Or, "Who would've thought that the capital of Georgia would
become--even before the Olympics--the kind of town whose
best-known residents include Elton John and John Ehrlichman?"

The truth is, anyone who thinks he can come up with any kind of
unified theory of Atlanta hasn't been paying attention for the
last 20 or 30 years. I grew up in the Atlanta area, and I went
back recently to look around and ask Atlantans whether there is
any there there. The most frequent response I got was most
succinctly put by a young woman standing outside a club called
Oxygen at two o'clock one morning:

"Oh, you're looking for the there here. Let me know if you find
it."

On that note I open the floor for questions.

Will I be able to understand the Southern lingo? Should I try to
speak Southern myself?

When I flew into Atlanta last month, the first voice I heard at
the airport informed me, in an entirely unregional accent,
"Please excuse the inconvenience. The train system is not
completely operational. Please observe signs over the train
entrance door for information involving train destination. The
trains should depart at approximately 10-minute intervals." This
was followed, after a just-under-five-second interval (I timed
it), by the same announcement. Altogether, as I walked a good
mile and a half and saw no signs over train entrance doors, I
heard that announcement 39 times. I daresay that by now the
airport train system has been fixed, and that voice has been
throttled.

The next voice I heard was that of my cabdriver, sure to be a
source of grassroots skinny. I said, "You looking forward to the
Olympics?"

He made an incredulous noise, like "Hoonh!"

After a pause I chuckled and said, "Does everybody ask you
that?" He didn't make any noise at all. After we drove in
silence for quite a while, I asked him where he was from.

"Ghana," he said.

The next voice was that of the man who took my bags at the
hotel. He was quite friendly. I couldn't place his accent. He
was from Eritrea.

The phone in my room woke me the next morning. "Umf?" I said.

A sprightly female Southern voice said, "Information?"

"No," I said. I hung up. The phone rang again. "Yuhf?" I said.
"I figured it out," said the same voice. "You're in room 1212,
aren't you?"

"Uh...uh-huh, but--"

"See, I was trying to dial New York information, but I forgot to
dial 9 first, so the only numbers that registered were 1212,
which is your room. See? One, and the area code for New York...."

"Where are you?"

"In another room. I'm from Charlotte, but I live in L.A. now.
You sounded so abrupt, I thought I'd call and explain. Bye."

The next person I talked to was another cordial bellman. He
sounded local.

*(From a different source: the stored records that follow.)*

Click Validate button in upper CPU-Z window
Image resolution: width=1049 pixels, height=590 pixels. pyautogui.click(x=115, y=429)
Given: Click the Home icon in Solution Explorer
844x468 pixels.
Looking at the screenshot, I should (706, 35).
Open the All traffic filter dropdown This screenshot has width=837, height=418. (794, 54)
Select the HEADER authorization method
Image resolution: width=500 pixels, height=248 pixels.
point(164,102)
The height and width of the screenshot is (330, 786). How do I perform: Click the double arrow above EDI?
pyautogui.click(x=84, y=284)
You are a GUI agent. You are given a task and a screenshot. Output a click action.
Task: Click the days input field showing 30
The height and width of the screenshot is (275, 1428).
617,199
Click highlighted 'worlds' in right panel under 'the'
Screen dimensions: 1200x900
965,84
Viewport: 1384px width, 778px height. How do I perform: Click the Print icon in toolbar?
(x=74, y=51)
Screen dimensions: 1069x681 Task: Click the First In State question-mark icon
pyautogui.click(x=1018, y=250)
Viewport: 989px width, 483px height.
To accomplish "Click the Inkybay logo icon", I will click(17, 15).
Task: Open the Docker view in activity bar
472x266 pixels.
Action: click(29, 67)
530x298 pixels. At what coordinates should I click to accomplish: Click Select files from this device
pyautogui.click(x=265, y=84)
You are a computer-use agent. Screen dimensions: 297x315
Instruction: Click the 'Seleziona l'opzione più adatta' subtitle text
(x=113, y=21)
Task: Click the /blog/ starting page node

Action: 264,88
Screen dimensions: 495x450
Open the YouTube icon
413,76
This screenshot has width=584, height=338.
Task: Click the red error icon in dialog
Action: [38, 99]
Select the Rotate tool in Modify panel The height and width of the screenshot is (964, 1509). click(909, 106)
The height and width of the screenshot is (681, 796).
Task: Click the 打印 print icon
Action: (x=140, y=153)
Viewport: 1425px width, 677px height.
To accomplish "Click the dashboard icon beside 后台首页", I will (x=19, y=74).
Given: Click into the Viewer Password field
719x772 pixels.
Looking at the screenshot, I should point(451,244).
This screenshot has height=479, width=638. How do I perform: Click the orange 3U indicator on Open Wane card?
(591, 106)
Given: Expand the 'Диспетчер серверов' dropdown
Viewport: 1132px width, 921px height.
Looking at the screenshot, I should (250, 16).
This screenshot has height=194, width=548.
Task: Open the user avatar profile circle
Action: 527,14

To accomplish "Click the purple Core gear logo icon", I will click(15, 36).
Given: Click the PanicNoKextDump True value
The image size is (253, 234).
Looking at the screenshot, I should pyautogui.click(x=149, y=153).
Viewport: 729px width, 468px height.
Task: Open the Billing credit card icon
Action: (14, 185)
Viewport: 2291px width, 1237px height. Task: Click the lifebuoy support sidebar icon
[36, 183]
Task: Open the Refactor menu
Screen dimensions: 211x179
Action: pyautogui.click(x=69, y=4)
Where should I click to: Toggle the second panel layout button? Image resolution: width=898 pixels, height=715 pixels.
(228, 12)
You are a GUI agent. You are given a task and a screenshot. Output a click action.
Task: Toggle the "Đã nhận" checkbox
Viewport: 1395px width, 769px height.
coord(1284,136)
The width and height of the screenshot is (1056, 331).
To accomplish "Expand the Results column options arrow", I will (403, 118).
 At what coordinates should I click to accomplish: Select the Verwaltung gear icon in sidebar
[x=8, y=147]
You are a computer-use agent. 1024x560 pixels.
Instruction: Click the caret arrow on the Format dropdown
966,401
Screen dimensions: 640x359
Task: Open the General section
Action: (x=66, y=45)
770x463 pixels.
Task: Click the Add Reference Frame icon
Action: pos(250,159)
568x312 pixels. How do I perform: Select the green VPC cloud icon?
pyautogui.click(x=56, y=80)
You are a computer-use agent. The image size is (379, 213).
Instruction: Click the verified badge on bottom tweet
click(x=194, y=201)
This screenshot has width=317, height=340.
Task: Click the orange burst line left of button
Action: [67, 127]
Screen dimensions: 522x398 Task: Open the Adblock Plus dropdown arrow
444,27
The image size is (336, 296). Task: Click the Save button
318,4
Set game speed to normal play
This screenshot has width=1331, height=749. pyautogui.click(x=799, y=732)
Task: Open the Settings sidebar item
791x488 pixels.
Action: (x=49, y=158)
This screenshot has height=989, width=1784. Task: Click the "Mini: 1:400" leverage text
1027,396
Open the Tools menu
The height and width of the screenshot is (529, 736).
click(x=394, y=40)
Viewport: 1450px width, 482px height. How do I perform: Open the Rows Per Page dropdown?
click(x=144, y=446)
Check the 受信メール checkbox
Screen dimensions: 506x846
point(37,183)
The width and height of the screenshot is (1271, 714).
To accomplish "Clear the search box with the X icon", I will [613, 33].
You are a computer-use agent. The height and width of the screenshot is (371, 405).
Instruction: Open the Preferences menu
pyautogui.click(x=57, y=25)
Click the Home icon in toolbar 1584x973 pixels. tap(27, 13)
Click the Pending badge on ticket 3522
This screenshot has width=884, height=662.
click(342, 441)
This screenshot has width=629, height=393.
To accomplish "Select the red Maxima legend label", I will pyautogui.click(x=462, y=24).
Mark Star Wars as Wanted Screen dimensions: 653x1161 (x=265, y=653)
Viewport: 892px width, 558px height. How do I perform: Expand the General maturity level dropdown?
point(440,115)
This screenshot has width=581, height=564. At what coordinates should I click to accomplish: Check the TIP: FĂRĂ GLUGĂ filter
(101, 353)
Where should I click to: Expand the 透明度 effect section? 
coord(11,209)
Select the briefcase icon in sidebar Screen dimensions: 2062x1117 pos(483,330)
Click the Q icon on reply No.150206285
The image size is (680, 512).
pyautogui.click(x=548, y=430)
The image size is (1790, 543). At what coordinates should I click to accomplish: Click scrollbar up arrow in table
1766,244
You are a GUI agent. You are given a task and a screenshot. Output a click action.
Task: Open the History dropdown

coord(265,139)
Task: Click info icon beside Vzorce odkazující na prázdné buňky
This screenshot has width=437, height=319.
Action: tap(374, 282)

He complimented me on the cap I was wearing.
"Thanks," I said. "It's from Nepal." This seemed to strike no
chord of recognition, so I said, more specifically, "Kathmandu."
He gave me a very strange look. After a moment it occurred to me
that he might think I was trying some kind of hepcat jive talk
with him--as if I might be expecting him to answer, "Man, a cat
sho' 'nuff do."

What he did answer, politely, was, "I know that's right."

I proceeded to the public library. The face of the quite helpful
research librarian was decorated by what I took to be tribal
tattoos. Turned out she was from Namibia.

So if I were you, I wouldn't try to fit into Atlanta culture by
addressing everyone as y'all. For one thing, you might have read
a recent how-to-get-by-in-Atlanta article in which it was
alleged that y'all is singular, and the plural is y'alls. This
is sheer misinformation. Here is a rare opportunity to be
definitive about a vaguely Atlanta-related point, and I am not
going to let it get away: Y'all is always plural, although
sometimes it may sound singular. For instance, someone may ask a
waitress, "What kind of pie y'all got?" That y'all refers to the
restaurant, as a collection of people. To be sure, there is such
a word as y'all's: the plural possessive, as in, "Y'all's little
boy sure is cute," addressed to a couple. Oh, don't worry about
it. If you didn't grow up using y'all, stay away from it.

Also, I wouldn't go around asking local people what grits are,
or is. To someone who grew up eating grits, that's as engaging
an icebreaker as "What are potatoes?" would be to an Irishman.

Chicago is the city of big shoulders, Pittsburgh is a
shot-and-a-beer town, Los Angeles has no more personality than a
paper cup--what's the word on Atlanta?

In the beginning Atlanta was without form, and void. It still is.

Void? Like empty void?

Well, I'm taking a bit of Biblical license. But what more
appropriate place to quote the Bible and to take license than
Atlanta? Michael Musto, gossip columnist for New York's Village
Voice, once wrote after a visit to Atlanta, "The entire city
stops dead on Sundays for--get this--church." This overstates
the case considerably, but if you ask an Atlantan what he thinks
of, say, Deion Sanders, he may reply, "My mama and Deion go to
the same church. And Deion's right regular."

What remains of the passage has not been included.